:: WORK ORDER ::
Please copy out every line in the entries that includes the word "panel".

(Stored data)

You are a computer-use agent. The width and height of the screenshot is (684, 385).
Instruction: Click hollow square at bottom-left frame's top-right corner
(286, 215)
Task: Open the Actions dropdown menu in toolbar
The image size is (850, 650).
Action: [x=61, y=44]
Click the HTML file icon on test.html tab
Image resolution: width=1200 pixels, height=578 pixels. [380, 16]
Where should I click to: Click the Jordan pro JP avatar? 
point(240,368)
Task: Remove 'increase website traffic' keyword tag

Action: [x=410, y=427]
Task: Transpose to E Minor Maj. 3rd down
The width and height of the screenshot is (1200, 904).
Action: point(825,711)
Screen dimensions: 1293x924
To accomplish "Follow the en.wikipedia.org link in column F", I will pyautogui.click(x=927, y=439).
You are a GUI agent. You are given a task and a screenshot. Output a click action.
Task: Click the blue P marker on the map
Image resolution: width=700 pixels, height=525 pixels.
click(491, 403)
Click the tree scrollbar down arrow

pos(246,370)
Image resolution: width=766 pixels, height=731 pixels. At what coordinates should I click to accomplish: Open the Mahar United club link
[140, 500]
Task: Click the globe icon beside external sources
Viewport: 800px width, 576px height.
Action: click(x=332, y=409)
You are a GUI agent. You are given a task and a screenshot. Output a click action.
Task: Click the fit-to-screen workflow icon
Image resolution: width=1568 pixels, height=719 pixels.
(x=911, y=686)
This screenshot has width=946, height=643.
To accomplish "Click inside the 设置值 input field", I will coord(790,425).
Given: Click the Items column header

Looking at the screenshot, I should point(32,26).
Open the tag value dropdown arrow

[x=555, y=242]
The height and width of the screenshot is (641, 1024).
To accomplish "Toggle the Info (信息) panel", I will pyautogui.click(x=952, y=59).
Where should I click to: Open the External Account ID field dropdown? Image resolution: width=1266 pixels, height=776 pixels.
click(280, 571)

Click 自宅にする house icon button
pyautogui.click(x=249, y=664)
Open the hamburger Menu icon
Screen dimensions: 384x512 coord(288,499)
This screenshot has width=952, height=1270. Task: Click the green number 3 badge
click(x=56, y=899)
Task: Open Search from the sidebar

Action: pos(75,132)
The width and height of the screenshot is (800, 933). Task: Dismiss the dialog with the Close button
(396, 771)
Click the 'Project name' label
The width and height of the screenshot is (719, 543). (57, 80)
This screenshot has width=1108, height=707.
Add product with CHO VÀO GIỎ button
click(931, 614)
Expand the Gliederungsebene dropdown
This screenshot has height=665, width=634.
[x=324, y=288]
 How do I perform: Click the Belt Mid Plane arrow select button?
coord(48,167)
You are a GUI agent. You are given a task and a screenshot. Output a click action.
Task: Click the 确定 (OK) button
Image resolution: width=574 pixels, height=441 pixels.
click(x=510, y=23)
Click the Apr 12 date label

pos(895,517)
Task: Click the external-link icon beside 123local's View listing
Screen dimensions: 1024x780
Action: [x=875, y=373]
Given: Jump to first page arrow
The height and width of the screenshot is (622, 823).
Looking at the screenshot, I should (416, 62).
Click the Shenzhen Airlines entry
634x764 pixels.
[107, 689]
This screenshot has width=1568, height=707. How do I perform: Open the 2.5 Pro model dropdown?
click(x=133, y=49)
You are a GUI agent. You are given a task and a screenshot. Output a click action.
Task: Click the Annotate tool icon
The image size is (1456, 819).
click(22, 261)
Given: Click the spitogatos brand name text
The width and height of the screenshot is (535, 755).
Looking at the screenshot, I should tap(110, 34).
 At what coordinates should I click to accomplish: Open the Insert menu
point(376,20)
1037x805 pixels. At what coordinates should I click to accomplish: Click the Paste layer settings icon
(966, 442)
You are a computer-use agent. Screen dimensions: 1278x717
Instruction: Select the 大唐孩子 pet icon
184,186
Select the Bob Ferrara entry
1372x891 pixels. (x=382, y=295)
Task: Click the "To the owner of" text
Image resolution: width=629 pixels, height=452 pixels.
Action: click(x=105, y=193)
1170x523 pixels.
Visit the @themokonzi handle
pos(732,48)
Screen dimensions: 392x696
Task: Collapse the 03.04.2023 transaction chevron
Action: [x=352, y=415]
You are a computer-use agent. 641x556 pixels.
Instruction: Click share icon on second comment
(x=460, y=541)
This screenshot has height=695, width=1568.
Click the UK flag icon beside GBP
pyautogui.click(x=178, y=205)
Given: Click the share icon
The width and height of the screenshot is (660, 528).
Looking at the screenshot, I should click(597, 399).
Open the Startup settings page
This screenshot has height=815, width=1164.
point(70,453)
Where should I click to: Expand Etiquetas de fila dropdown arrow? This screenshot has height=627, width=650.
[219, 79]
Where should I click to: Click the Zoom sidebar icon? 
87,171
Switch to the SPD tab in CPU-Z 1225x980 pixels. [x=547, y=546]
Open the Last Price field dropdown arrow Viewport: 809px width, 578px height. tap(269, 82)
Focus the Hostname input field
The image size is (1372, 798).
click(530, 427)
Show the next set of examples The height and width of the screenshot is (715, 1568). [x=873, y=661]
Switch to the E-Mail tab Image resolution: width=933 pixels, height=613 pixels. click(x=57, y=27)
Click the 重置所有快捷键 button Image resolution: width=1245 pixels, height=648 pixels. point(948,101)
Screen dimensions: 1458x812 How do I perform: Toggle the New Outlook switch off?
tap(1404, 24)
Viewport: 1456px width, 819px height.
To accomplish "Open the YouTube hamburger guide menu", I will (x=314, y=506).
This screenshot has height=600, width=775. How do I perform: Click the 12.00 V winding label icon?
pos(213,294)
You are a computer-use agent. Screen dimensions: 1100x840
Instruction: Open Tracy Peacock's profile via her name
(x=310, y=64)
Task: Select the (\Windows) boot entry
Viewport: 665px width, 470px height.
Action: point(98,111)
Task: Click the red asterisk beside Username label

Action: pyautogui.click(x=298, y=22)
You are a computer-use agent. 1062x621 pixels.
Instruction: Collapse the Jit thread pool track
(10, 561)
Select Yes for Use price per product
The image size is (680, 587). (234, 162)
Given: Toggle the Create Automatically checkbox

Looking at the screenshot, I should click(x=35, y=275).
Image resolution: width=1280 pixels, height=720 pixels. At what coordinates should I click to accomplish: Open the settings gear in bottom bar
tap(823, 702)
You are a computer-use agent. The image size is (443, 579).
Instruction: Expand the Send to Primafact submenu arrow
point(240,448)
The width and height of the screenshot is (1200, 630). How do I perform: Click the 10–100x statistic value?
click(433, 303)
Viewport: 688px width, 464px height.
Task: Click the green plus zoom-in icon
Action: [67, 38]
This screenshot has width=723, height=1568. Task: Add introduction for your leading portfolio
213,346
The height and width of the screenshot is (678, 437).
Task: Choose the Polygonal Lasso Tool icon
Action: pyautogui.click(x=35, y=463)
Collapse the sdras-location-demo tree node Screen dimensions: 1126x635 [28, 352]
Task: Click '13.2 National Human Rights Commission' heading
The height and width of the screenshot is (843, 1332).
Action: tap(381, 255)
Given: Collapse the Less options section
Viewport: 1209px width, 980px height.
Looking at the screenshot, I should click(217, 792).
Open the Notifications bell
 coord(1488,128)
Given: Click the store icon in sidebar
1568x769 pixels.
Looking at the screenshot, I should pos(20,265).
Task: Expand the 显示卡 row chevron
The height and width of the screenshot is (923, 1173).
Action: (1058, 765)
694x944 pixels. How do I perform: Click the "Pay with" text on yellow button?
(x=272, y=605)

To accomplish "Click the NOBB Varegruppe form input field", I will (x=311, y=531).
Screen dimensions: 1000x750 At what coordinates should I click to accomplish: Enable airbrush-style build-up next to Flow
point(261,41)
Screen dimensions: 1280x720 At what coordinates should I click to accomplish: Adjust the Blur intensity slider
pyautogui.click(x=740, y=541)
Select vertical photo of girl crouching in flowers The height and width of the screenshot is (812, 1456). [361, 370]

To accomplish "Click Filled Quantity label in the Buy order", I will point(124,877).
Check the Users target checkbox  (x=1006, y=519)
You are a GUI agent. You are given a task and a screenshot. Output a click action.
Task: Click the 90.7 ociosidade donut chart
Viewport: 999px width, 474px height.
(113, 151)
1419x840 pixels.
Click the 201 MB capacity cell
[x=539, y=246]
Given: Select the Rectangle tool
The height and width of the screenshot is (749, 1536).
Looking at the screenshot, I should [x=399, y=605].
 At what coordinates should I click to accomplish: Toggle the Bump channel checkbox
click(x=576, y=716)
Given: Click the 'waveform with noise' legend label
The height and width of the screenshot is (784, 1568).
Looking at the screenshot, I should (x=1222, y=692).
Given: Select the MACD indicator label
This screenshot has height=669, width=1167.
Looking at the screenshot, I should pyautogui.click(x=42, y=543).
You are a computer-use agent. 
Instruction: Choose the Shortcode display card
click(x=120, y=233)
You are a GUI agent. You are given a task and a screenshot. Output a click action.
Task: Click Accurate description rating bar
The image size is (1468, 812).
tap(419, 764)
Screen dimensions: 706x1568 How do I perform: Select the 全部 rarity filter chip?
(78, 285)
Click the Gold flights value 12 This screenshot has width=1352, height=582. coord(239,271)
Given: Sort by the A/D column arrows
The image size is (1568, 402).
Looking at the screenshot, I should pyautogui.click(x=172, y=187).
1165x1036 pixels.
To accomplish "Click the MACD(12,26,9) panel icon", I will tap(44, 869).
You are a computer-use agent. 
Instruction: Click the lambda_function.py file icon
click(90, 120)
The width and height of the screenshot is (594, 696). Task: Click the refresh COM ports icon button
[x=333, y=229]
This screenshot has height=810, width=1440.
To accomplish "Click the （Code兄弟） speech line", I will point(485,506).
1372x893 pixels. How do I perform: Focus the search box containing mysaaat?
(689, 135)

:: TASK SOLUTION ::
To accomplish "Toggle the Info (信息) panel", I will pyautogui.click(x=952, y=59).
To accomplish "Click the MACD(12,26,9) panel icon", I will tap(44, 869).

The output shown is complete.